**The problem**
Rewrite the lines of the records from the line containing "Go to next item down arrow" through the end of the records, both included, as a Markdown table with the columns Row and Line, omitting blank lines and pictures.

[Data records]
☆ ☆ ☆
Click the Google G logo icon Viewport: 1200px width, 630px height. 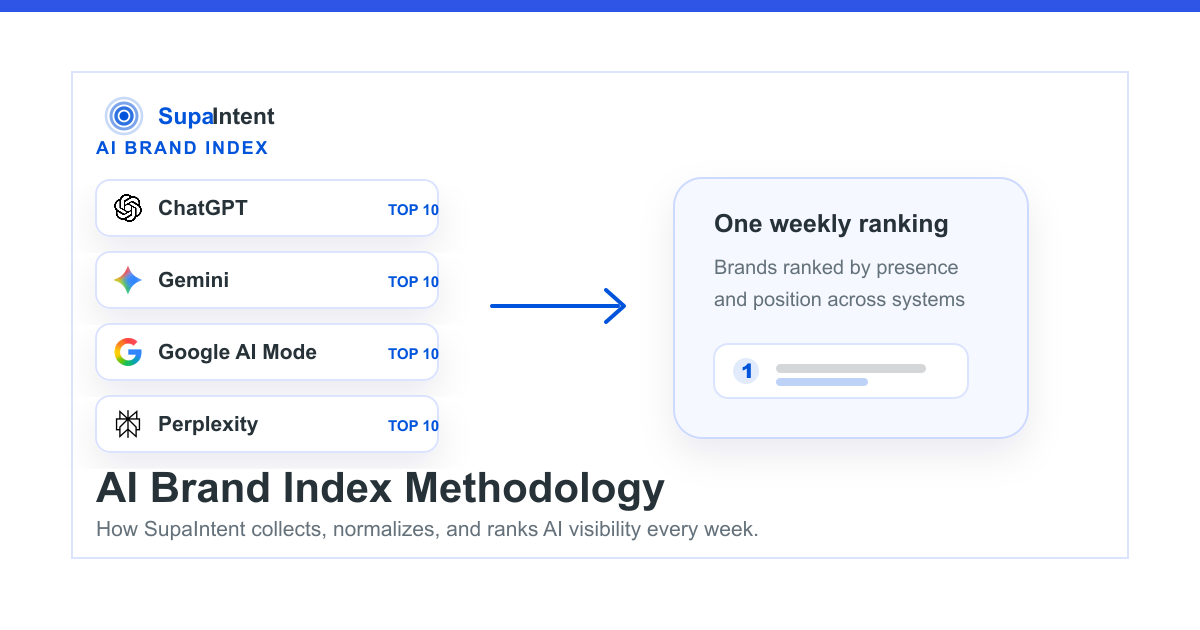point(128,352)
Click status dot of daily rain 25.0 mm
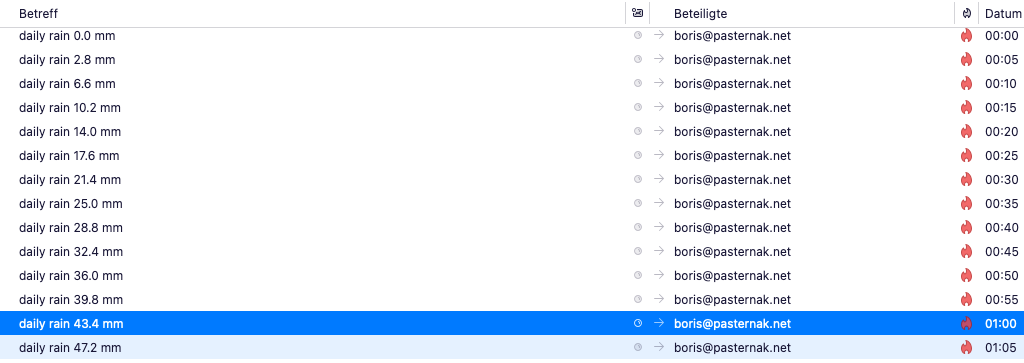This screenshot has width=1024, height=363. [638, 204]
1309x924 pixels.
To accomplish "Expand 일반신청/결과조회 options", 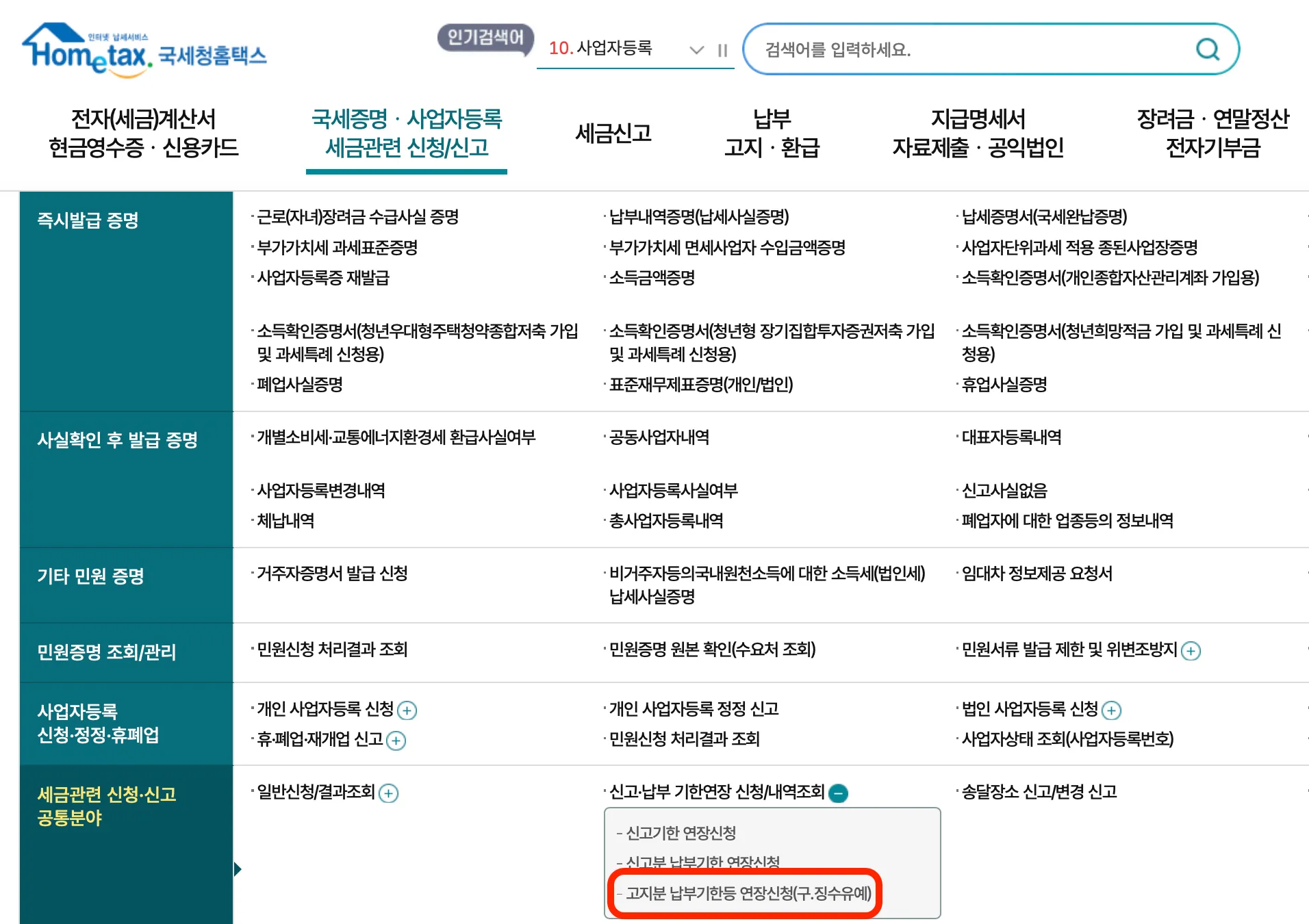I will pyautogui.click(x=388, y=793).

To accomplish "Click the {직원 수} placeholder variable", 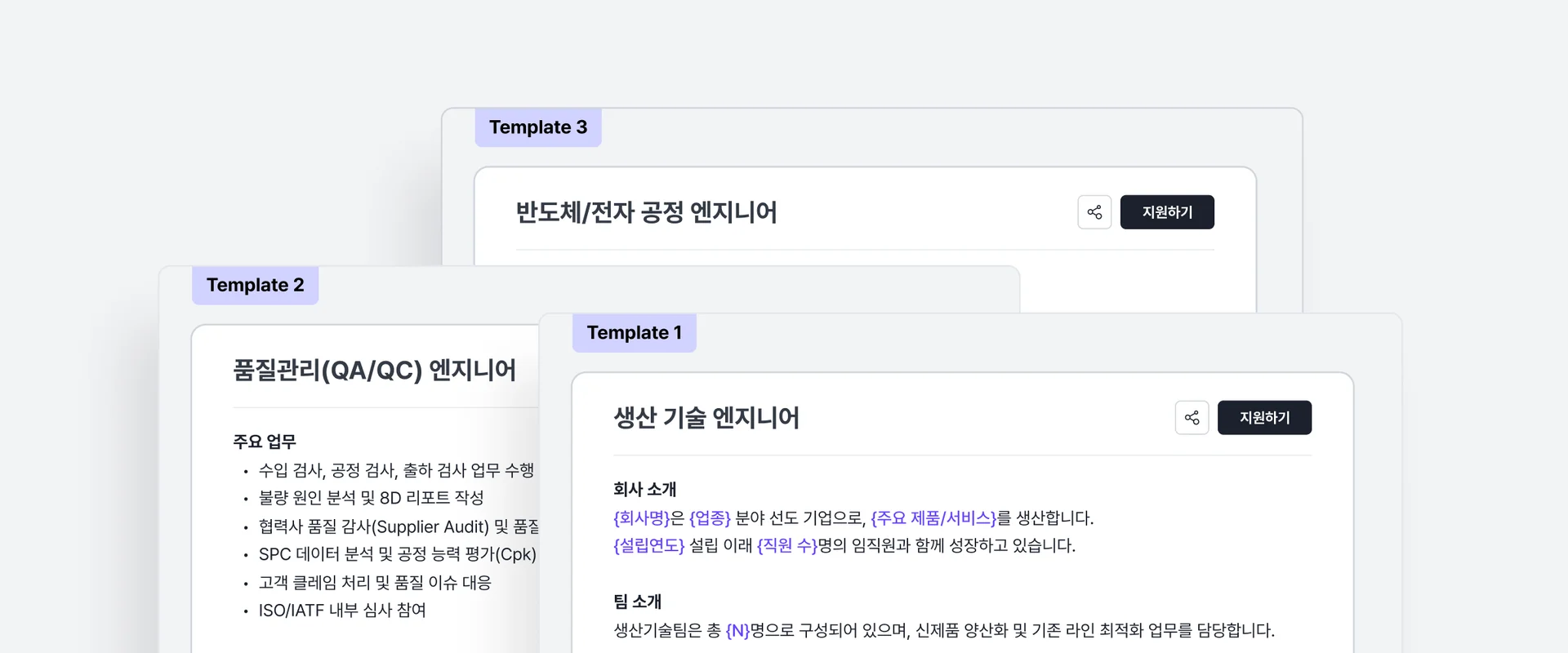I will click(x=786, y=546).
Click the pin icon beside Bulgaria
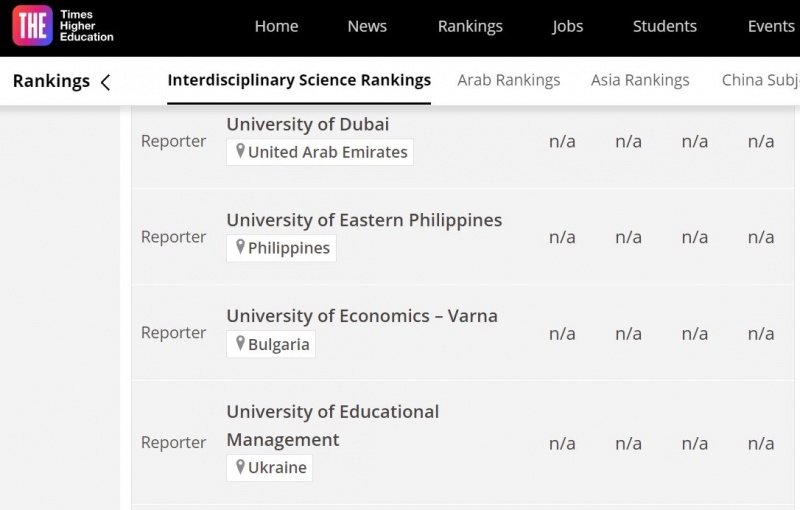This screenshot has width=800, height=510. point(240,343)
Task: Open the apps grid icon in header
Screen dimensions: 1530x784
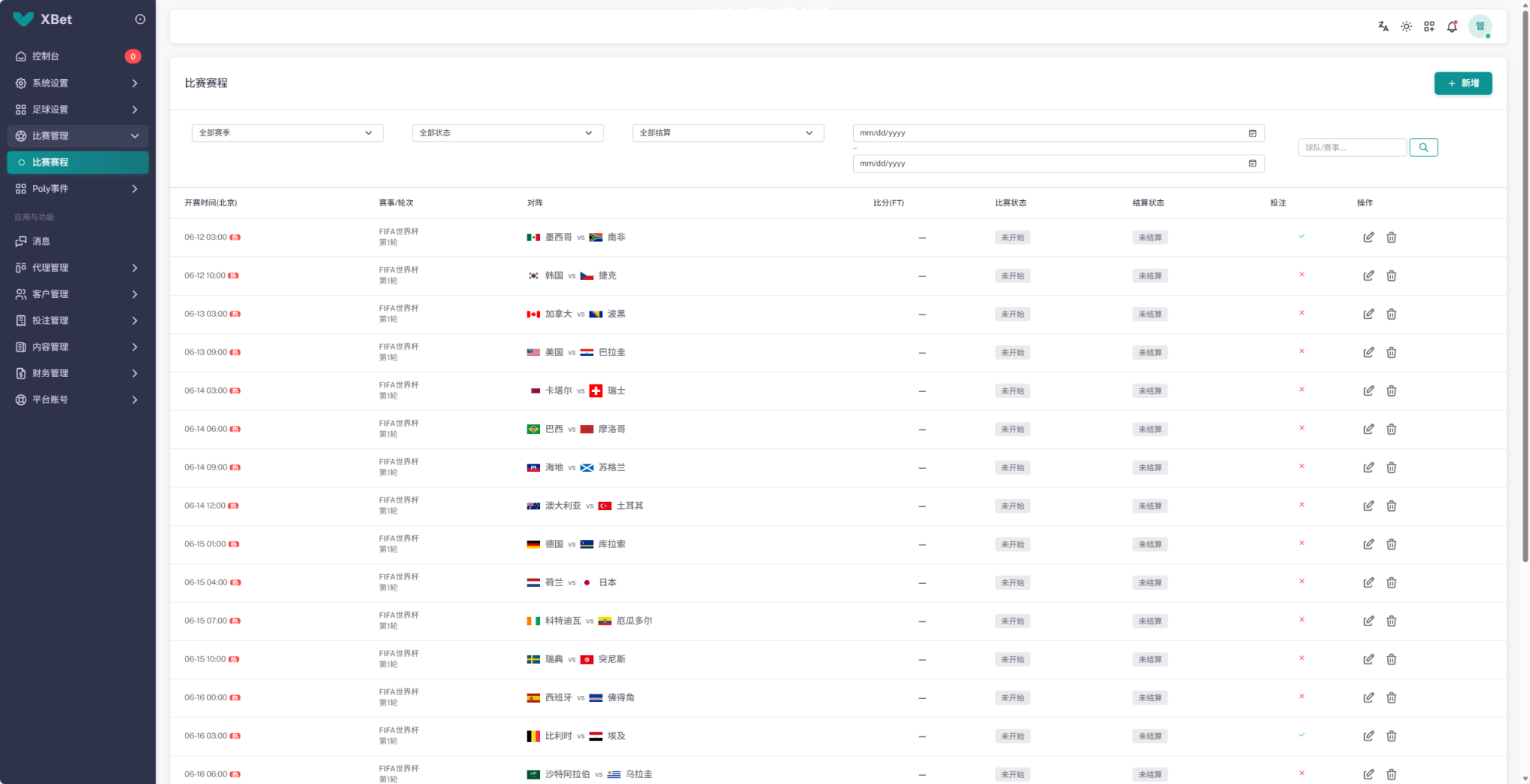Action: (1428, 26)

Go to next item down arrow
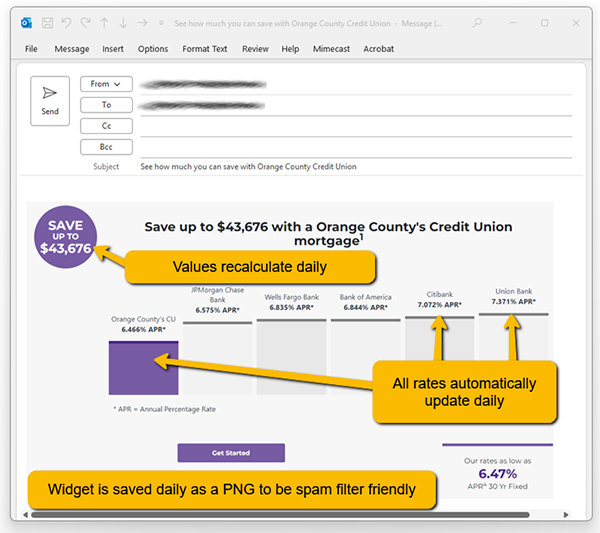point(122,22)
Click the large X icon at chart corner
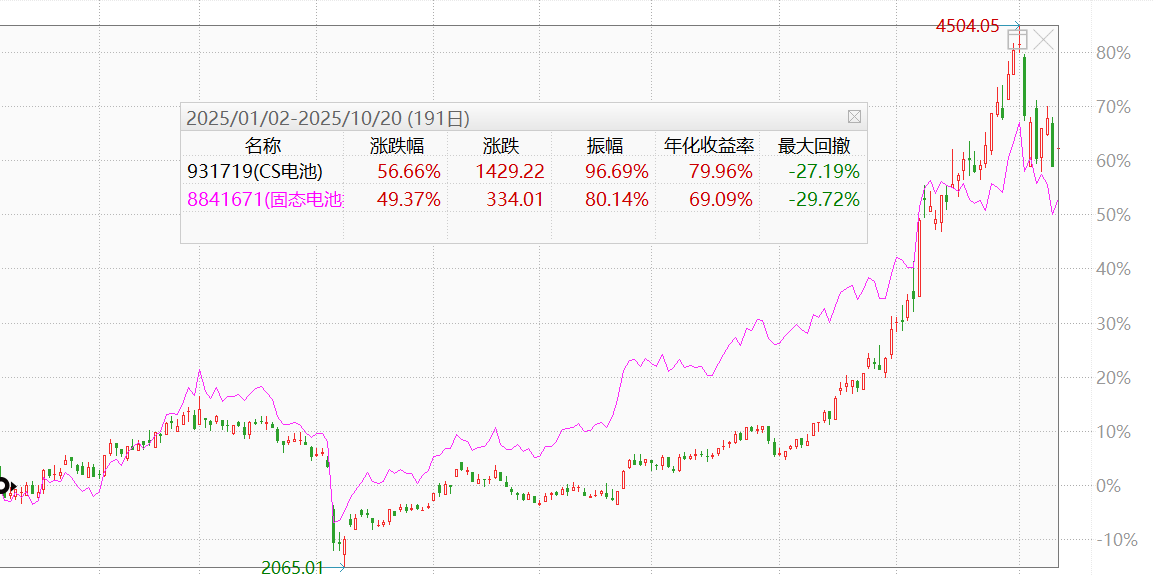The height and width of the screenshot is (575, 1153). [x=1044, y=40]
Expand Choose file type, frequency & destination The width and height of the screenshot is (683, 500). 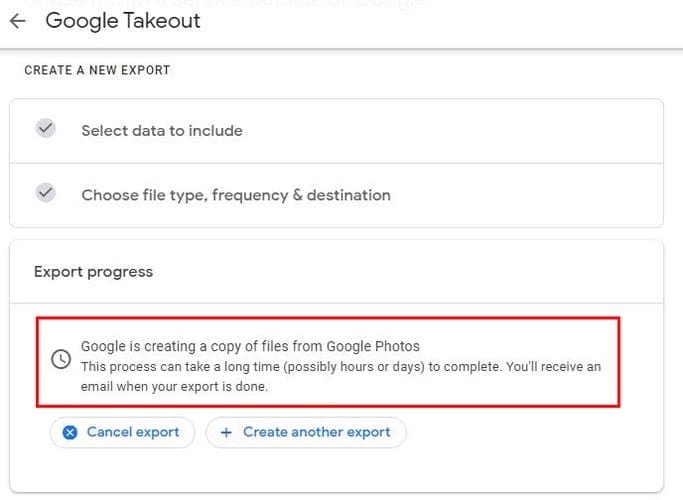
☆ ☆ ☆
**Task answer**
| Row | Line |
|---|---|
| 1 | Go to next item down arrow |
| 2 | point(122,22) |
| 3 | Click the large X icon at chart corner |
| 4 | The height and width of the screenshot is (575, 1153). [x=1044, y=40] |
| 5 | Expand Choose file type, frequency & destination The width and height of the screenshot is (683, 500).  |